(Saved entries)
§
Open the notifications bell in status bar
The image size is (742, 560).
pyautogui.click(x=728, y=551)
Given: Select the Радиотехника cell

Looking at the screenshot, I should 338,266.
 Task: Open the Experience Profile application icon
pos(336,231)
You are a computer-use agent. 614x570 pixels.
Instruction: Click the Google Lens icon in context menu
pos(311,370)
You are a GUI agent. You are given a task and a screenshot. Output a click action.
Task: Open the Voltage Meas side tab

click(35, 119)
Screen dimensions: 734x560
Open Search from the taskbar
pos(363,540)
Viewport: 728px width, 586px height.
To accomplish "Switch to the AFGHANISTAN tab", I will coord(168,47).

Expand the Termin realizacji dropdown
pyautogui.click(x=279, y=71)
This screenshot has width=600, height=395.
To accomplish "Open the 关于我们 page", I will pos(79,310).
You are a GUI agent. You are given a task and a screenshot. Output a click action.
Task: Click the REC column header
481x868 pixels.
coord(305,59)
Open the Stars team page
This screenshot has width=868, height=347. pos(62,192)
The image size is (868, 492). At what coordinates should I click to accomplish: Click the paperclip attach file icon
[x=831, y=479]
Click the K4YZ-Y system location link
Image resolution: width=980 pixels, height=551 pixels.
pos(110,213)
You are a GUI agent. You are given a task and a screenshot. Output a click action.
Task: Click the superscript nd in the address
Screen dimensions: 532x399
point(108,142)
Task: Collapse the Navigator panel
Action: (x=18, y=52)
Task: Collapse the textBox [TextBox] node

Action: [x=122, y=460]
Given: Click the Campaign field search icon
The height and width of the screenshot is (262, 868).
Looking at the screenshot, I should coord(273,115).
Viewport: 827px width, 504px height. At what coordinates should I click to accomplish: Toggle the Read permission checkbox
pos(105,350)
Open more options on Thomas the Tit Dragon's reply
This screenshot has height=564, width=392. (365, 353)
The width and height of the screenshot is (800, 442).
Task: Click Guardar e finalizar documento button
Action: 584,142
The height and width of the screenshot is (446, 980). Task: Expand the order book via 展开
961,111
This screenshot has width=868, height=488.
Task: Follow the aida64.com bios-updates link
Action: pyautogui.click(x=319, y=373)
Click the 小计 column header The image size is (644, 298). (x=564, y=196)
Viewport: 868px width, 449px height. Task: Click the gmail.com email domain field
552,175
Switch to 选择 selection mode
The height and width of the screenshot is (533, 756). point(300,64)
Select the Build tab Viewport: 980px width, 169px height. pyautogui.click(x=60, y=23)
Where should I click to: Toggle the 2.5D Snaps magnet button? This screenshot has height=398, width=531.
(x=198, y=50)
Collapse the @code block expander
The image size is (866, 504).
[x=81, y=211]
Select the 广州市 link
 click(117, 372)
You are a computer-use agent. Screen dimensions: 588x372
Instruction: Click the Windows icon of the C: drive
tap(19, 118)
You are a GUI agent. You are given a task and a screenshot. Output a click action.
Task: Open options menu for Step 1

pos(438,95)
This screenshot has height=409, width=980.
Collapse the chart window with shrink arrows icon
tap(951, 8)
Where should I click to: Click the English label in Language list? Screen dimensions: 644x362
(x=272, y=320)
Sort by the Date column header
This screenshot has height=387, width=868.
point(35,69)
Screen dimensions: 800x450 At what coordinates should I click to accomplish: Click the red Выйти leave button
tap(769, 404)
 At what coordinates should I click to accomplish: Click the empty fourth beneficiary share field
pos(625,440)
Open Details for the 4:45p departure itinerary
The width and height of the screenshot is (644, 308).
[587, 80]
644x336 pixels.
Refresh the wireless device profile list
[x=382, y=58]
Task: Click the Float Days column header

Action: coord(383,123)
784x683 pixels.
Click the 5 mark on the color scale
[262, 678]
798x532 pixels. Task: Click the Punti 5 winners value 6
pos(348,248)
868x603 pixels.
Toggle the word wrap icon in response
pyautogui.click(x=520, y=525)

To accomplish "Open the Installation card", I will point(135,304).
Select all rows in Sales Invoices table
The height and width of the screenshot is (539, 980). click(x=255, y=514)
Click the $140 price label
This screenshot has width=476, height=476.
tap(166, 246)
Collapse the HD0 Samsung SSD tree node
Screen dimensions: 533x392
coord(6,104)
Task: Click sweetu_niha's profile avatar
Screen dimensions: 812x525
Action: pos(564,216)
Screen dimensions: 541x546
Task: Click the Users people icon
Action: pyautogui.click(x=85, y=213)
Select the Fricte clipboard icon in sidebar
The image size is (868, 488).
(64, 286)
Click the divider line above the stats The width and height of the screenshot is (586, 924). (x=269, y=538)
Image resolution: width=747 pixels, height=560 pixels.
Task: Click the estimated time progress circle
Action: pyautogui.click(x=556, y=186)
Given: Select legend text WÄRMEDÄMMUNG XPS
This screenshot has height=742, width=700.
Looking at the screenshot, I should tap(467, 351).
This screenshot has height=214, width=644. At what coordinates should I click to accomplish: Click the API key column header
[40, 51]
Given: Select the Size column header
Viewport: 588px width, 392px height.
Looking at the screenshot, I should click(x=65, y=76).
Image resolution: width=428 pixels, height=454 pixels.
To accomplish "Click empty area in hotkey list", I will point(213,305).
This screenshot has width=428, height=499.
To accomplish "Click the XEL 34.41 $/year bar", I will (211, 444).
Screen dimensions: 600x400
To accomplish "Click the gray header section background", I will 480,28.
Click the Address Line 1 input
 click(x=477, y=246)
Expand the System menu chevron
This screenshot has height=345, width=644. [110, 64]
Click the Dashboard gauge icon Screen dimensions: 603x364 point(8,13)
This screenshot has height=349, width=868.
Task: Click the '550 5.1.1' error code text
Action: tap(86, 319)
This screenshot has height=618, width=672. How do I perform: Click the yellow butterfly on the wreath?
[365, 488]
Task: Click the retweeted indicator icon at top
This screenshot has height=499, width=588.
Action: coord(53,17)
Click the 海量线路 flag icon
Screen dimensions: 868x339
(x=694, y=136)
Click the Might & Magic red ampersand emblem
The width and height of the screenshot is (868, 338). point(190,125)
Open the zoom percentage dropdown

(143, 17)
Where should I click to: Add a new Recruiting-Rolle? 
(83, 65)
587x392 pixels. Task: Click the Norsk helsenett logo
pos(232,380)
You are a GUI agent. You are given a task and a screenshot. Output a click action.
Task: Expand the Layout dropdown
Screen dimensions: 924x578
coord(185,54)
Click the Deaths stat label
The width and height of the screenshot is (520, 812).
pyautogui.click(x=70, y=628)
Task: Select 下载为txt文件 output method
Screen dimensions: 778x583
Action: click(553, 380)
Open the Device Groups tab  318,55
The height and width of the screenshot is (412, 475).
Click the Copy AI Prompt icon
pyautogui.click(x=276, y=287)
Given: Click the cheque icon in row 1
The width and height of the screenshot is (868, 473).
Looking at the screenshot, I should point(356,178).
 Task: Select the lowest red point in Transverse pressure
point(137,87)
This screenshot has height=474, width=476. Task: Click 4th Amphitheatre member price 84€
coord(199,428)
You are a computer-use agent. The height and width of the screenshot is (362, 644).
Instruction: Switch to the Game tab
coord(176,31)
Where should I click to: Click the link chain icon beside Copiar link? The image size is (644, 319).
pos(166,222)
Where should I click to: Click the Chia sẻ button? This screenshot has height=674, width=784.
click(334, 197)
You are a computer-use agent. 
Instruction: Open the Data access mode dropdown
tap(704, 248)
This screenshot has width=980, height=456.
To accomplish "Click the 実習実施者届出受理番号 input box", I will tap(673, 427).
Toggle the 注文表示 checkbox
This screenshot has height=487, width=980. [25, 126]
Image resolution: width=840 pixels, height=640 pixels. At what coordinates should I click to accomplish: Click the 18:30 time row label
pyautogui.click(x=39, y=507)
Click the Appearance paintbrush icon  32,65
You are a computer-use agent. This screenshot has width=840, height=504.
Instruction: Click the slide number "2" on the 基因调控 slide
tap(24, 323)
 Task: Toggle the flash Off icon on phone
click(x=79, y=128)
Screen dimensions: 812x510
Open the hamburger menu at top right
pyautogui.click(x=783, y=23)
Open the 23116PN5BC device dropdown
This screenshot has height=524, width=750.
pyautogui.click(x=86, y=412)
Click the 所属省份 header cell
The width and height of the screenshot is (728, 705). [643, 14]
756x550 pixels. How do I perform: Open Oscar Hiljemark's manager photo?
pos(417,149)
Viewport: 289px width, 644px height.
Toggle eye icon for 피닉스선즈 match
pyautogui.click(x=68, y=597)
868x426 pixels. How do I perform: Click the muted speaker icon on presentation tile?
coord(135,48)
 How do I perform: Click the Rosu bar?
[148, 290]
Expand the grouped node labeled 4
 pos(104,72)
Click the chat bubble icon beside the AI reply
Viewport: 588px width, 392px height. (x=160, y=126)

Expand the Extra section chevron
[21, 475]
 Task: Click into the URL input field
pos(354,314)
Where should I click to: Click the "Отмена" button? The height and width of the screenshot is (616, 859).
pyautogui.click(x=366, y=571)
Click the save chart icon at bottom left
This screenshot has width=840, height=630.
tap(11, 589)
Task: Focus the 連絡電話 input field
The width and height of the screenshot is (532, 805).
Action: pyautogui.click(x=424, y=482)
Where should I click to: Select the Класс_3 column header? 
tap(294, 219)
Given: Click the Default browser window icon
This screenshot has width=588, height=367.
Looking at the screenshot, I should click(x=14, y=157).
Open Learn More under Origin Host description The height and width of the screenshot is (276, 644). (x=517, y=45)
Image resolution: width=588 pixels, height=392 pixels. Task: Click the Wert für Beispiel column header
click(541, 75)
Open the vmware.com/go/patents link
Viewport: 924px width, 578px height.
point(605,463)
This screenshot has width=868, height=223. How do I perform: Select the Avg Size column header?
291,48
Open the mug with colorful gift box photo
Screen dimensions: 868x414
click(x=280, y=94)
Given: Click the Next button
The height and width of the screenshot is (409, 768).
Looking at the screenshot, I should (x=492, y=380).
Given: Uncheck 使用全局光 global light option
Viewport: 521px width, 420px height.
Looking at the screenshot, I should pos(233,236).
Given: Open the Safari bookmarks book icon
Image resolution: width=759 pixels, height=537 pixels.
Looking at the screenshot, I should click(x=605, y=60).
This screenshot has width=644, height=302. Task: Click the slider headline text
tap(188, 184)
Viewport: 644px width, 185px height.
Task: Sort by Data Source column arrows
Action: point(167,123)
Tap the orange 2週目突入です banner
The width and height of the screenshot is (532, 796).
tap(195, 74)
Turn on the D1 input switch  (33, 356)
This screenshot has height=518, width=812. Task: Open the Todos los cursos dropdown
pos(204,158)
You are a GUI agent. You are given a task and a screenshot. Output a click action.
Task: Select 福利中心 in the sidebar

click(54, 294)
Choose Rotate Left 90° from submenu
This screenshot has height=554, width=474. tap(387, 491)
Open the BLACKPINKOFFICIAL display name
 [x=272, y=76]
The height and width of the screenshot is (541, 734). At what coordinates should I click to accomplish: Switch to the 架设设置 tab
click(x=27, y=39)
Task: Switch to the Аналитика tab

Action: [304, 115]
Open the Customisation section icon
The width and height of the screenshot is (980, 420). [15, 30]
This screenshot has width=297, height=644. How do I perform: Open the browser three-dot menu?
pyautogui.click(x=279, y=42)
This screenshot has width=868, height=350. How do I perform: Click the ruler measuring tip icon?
§
▸ Work order:
The answer must be every line of the records above that holds the word "will".

▸ Solution below:
To accomplish "Switch to the AFGHANISTAN tab", I will coord(168,47).
To accomplish "Open the 关于我们 page", I will pos(79,310).
To accomplish "Open the Installation card", I will point(135,304).
To accomplish "Click empty area in hotkey list", I will point(213,305).
To accomplish "Click the XEL 34.41 $/year bar", I will (211, 444).
To accomplish "Click the gray header section background", I will 480,28.
To accomplish "Click the 実習実施者届出受理番号 input box", I will tap(673, 427).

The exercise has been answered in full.